Quotes:
Marshall: Have you ever killed a man, squire? It is not a noble thing. Not even when it is for God!
Storyline:
Tahun 1215, kaum Pemberontak Inggris Raya memaksa Raja John yang otoriter untuk menandatangani Magna Carta, sebuah dokumen perjanjian yang mengatur hak-hak manusia bebas. Sayangnya Raja John malah memilih sikap antipasti dan menugaskan pasukan bersenjata di belahan Selatan Inggris untuk menumpas siapapun yang menghalanginya dalam menerapkan Pemerintahan Tirani. Di antara tujuan kotornya itu berdiri sebuah benteng Rochester, tempat yang akan menjadi simbol momentum perjuangan mencari keadilan dan kebebasan itu sendiri.
Nice-to-know:
Paul Giamatti menyelesaikan syuting bagiannya hanya dalam waktu 7 hari.
Cast:
Terakhir kita saksikan aktingnya dalam Solomon Kane (2009), James Purefoy sebagai Marshall
Paul Giamatti sebagai King John
Kate Mara sebagai Lady Isabel
Jason Flemyng sebagai Beckett
Jamie Foreman sebagai Coteral
Brian Cox sebagai Albany
Mackenzie Crook sebagai Marks
Director:
Merupakan film ketiga bagi Jonathan English sejauh ini setelah terakhir Minotaur (2006) yang juga sempat tayang di bioskop-bioskop Indonesia itu.
Comment:
Prolog film ini sudah mengesankan epic semi dokumenter yang buruk. Skrip pertama dikerjakan oleh Stephen McDool. Kemudian dirombak kembali oleh Jonathan English dan dibantu oleh Erick Kastel. Entah siapa yang salah diantara mereka bertiga, sulit untuk ditelusuri. Plot cerita yang sangat sangat sederhana dirasa cukup untuk membawakan kisah yang mengambil setting waktu paska jaman Robin Hood tersebut.

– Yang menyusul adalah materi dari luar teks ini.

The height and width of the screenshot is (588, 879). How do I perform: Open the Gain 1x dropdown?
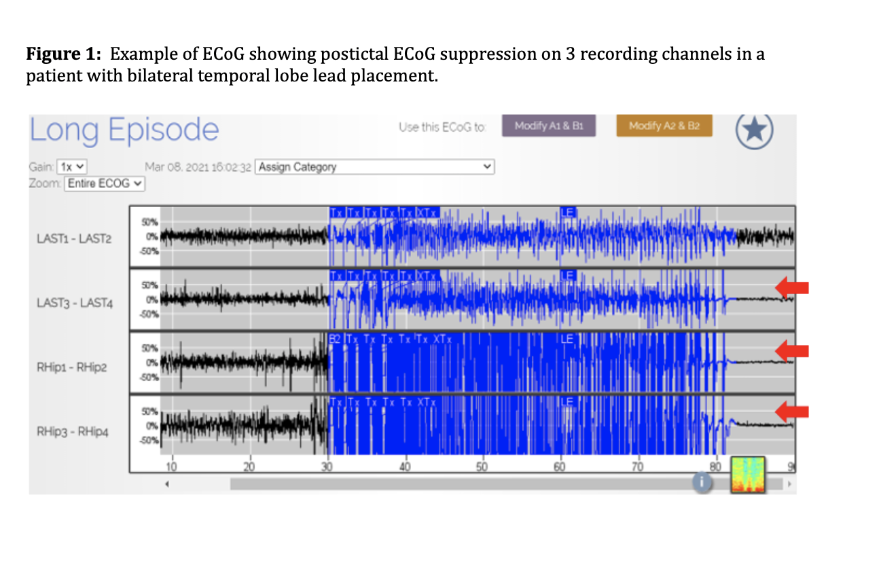[x=72, y=167]
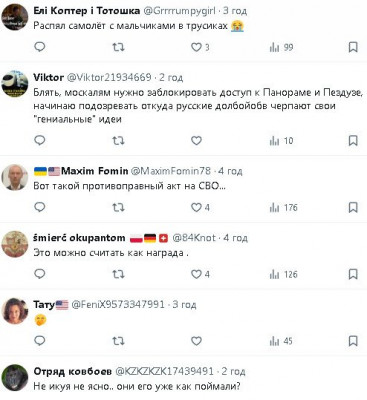Reply to Елі Коптер і Тотошка's tweet
This screenshot has height=400, width=367.
40,47
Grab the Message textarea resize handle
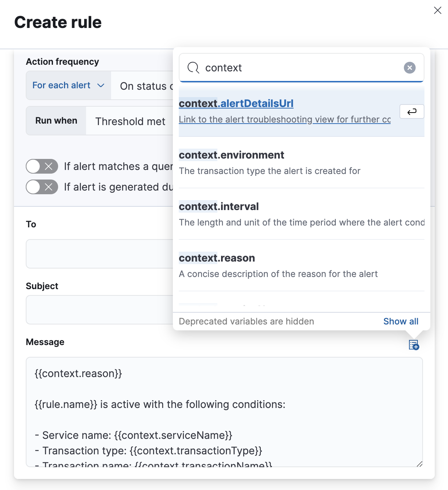The width and height of the screenshot is (448, 490). [419, 464]
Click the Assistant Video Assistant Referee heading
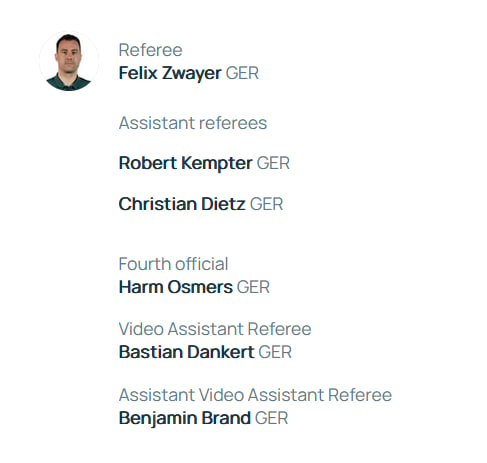This screenshot has height=463, width=487. [255, 395]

Sekelumit background tersebut lantas dilanjutkan oleh permainan pedang, pisau, gada, panah, rantai, minyak panas, peluru martil dsb yang menghujam ataupun memisah-misahkan anggota tubuh manusia di antara para tokohnya! Dan ini terjadi secara repetisi hingga durasinya berakhir dengan hanya dilengkapi oleh dialog-dialog yang tidak bernas sama sekali yang turut berisikan satu dua kata erangan atau makian. What the hell?
Dengan skenario yang demikian dangkal rasanya sulit untuk mengharapkan adanya pengembangan karakter disini. Lupakan nama besar Purefoy, Giamatti, Flemyng, Cox atau lainnya yang notabene aktor barisan depan Inggris Raya. Semua yang mereka lakukan disini hanya sebatas membaca skrip dan berlomba-lomba menyelesaikan scene masing-masing. Entah mengapa nama-nama yang mereka gunakan serasa dicomot sembarangan dari berbagai novel atau artikel lepas.

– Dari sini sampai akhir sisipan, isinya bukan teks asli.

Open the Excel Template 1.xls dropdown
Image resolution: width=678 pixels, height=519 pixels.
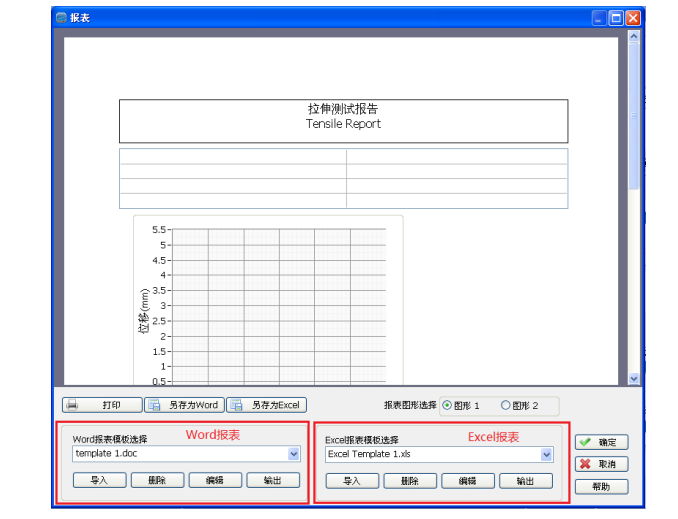click(x=546, y=454)
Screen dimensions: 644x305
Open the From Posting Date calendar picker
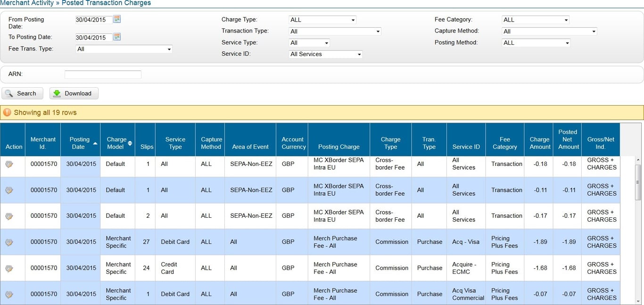[117, 19]
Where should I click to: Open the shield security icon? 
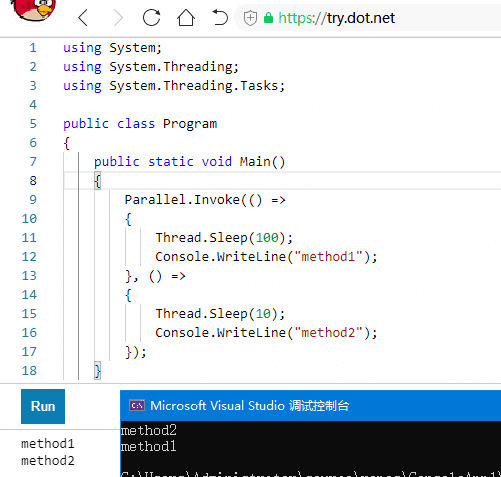250,18
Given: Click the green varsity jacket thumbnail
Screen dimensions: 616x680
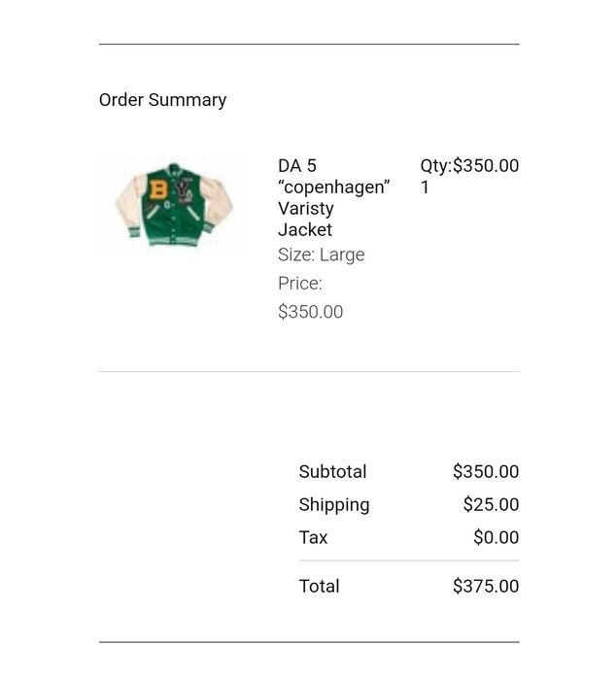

Sutradara English mungkin terobsesi saat membaca sejarah Inggris mengenai Benteng Rochester yang ternama itu secara garis besarnya saja hingga lantas muncul ide untuk membuat sebuah film berdarah yang realistis. Untuk urusan yang satu ini, ia terbilang berhasil karena adegan-adegan sadis baik secara detail ataupun sekelebat saja diyakini membuat anda miris dan ngilu sekaligus. Penggunaan kamera yang shaky seakan mengisyaratkan keotentikannya. Benarkah begitu?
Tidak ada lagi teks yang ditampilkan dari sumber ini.